30.09.2006

ET SI ....l'on devait déconstruire

L’association Brest Risques SEVESO prend acte du projet de transfert du Colbert, en fin de concession à Bordeaux dans l’attente de désamiantage et de déconstruction. Il est d’évidence pour notre association que l’arrivée d’un nouveau navire en rade de Brest doit avoir pour unique objet final d’en assurer la déconstruction. Or il nous faut rappeler que le Maire de Brest a fait état, dans ses réserves quand à la venue du Clemenceau, de l'impossibilité de le déconstruire dans la zone du Polder pour cause de contraintes SEVESO.

Il serait donc sage, avant décision de transférer cette coque pour traitement nécessaire d’avoir éliminer ces contraintes préalablement. En effet si la vocation de Brest est, comme nous en partageons le projet, de voir renforcé son activité industrielle maritime, ceci est largement conditionné par la réduction ou la disparition des contraintes qui bloquent aujourd’hui le polder, lieu probable de déconstruction et de traitements des matières issues de la déconstruction.

Or il faut pour cela pouvoir créer ou développer les entreprises ad hoc sur ce site qui avait été conçu pour recevoir des entreprises en rapport avec la mer.

Le préfet doit impérativement se prononcer sur le dossier de ce site SEVESO, facteur de tant de blocages préjudiciables à l’activité industrielle brestoise et à la sécurité des brestois, d’autant que l’échéance fixée pour la remise aux normes de sécurité permettant la réduction effective des zones de contraintes arrive à son terme en juin 2007 et que le temps matériel pour assurer les travaux avant cette échéance est d’ores et déjà trop court.

TRISTE ANNIVERSAIRE

Triste anniversaire que celui du 21 septembre 2001. Il nous rappelle à la catastrophe de Toulouse AZF, ses trente morts et ses milliers de blessés.
5 ans après, les préjudices, et je ne parle que des préjudices matériels, ne sont toujours pas réparés.

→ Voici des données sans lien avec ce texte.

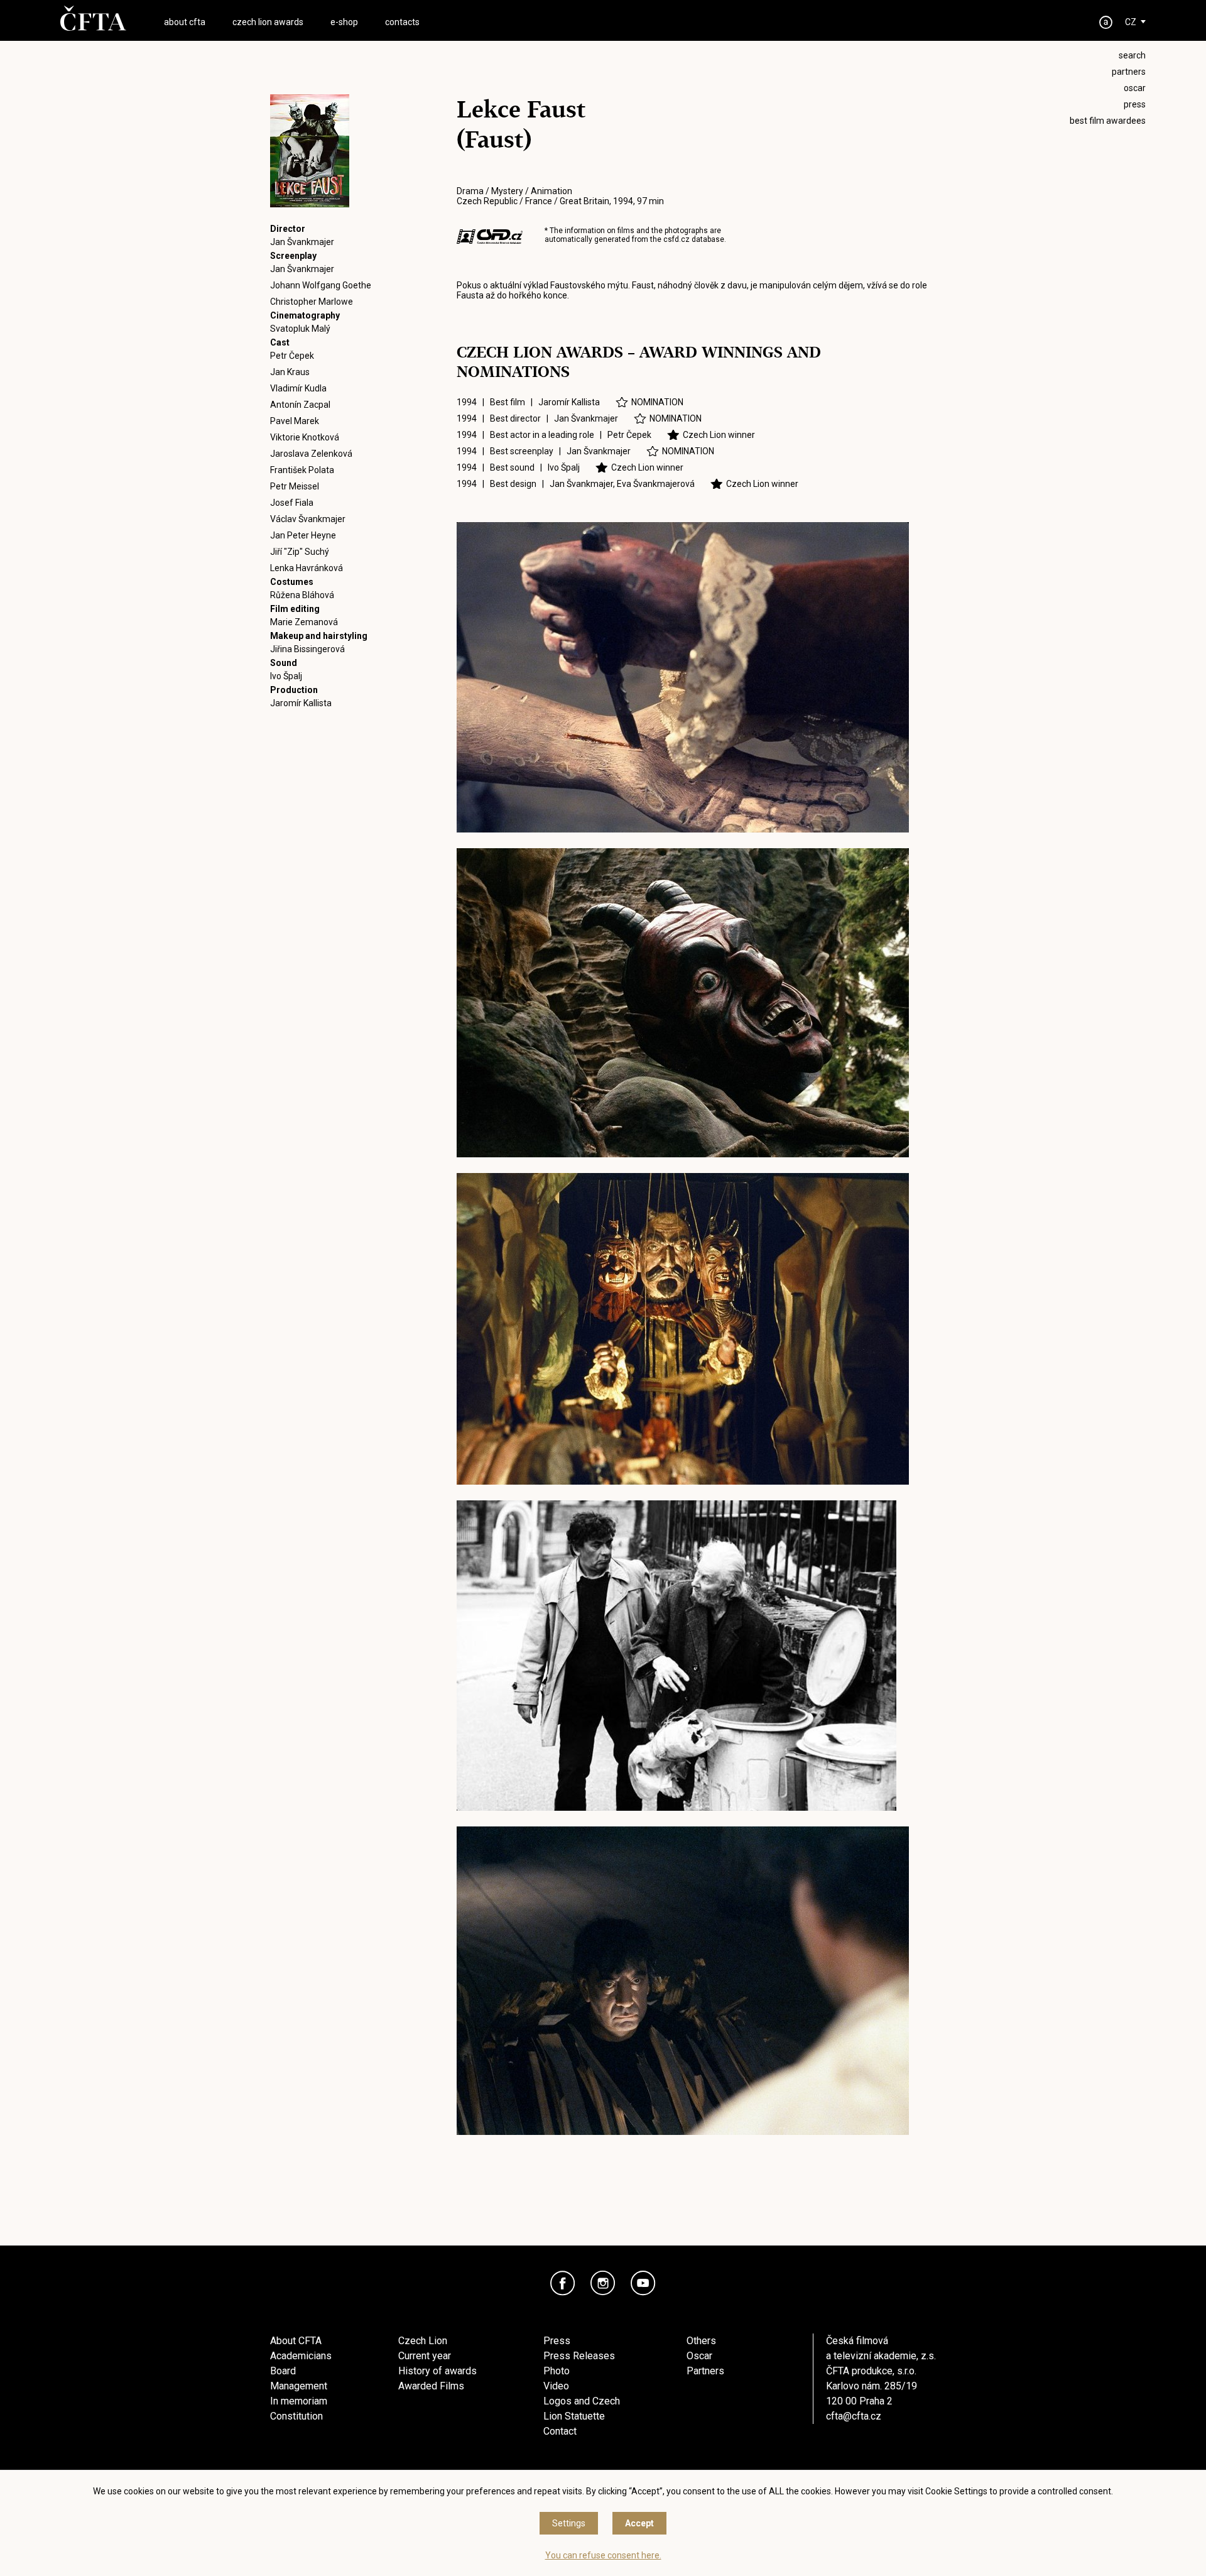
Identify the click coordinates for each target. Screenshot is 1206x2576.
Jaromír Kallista (301, 703)
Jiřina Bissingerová (307, 649)
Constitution (296, 2416)
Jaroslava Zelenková (311, 454)
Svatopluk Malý (300, 329)
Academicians (301, 2356)
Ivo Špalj (286, 676)
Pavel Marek (294, 421)
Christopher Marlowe (311, 302)
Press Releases (579, 2356)
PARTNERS (1129, 72)
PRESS (1135, 104)
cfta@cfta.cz (853, 2416)
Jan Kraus (290, 372)
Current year (424, 2356)
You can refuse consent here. (603, 2555)
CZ (1130, 22)
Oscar (699, 2356)
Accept (639, 2523)
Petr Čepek (292, 356)
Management (298, 2386)
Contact (560, 2431)
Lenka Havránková (306, 568)
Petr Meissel (294, 486)
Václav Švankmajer (307, 519)
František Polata (302, 470)
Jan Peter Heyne (303, 535)
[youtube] (643, 2283)
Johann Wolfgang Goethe (320, 285)
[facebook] (562, 2283)
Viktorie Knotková (304, 437)
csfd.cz (676, 239)
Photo (556, 2371)
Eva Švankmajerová (656, 484)
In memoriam (298, 2401)
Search (1132, 55)
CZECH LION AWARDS (267, 22)
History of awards (437, 2371)
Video (556, 2386)
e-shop (344, 22)
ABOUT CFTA (184, 22)
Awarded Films (431, 2386)
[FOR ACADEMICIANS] (1106, 22)
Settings (568, 2523)
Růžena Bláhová (302, 595)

Cette journée du 21 septembre nous invite à rappeler qu’à Brest aussi nous sommes en situation dangereuse. Pourtant le principe de précaution n’a pas prévalu et la menaces des installations classées SEVESO 2 est permanente pour pas moins de 8000 riverains et personnels des autres installations de la zone industrielle du port.

Aujourd’hui, nous voulons rappeler aux autorités compétentes que cette situation ne saurait durer et qu’il est urgent que les mesures administratives et ou techniques soient enfin prises pour un retour à la sécurité, à la sérénité pour tous.

L’association Brest Risques SEVESO a réunit son conseil d’administration et constate que beaucoup de questions restent à ce jour encore sans réponse. En effet les travaux exigés par la DRIRE pour la mise en sécurité d’IMPORGAL n’auraient pas encore commencés. Or il faut près d’une année pour en assurer la réalisation tandis que le terme fixé par la législation est le mois de juin prochain. Dans ces conditions l’on est en droit de se demander qu’elle va être l’attitude des édiles : vas t’on faire prévaloir le principe de précaution comme c’est le cas pour la grippe aviaire ou pour la consommation des huitres sur le bassin d’Arcachon ? vas t’on persister dans un laxisme manifeste ? Vas t’on mettre en demeure l’industriel à engager les travaux de mise ne sécurité ? Nous n’avons sur ces points toujours pas de réponse…

Aussi nous avons saisi, Madame OLLIN Ministre de l’environnement, lors de sa venue au jardin botanique le 7 juillet, mais de ce coté là rien à ce jour ….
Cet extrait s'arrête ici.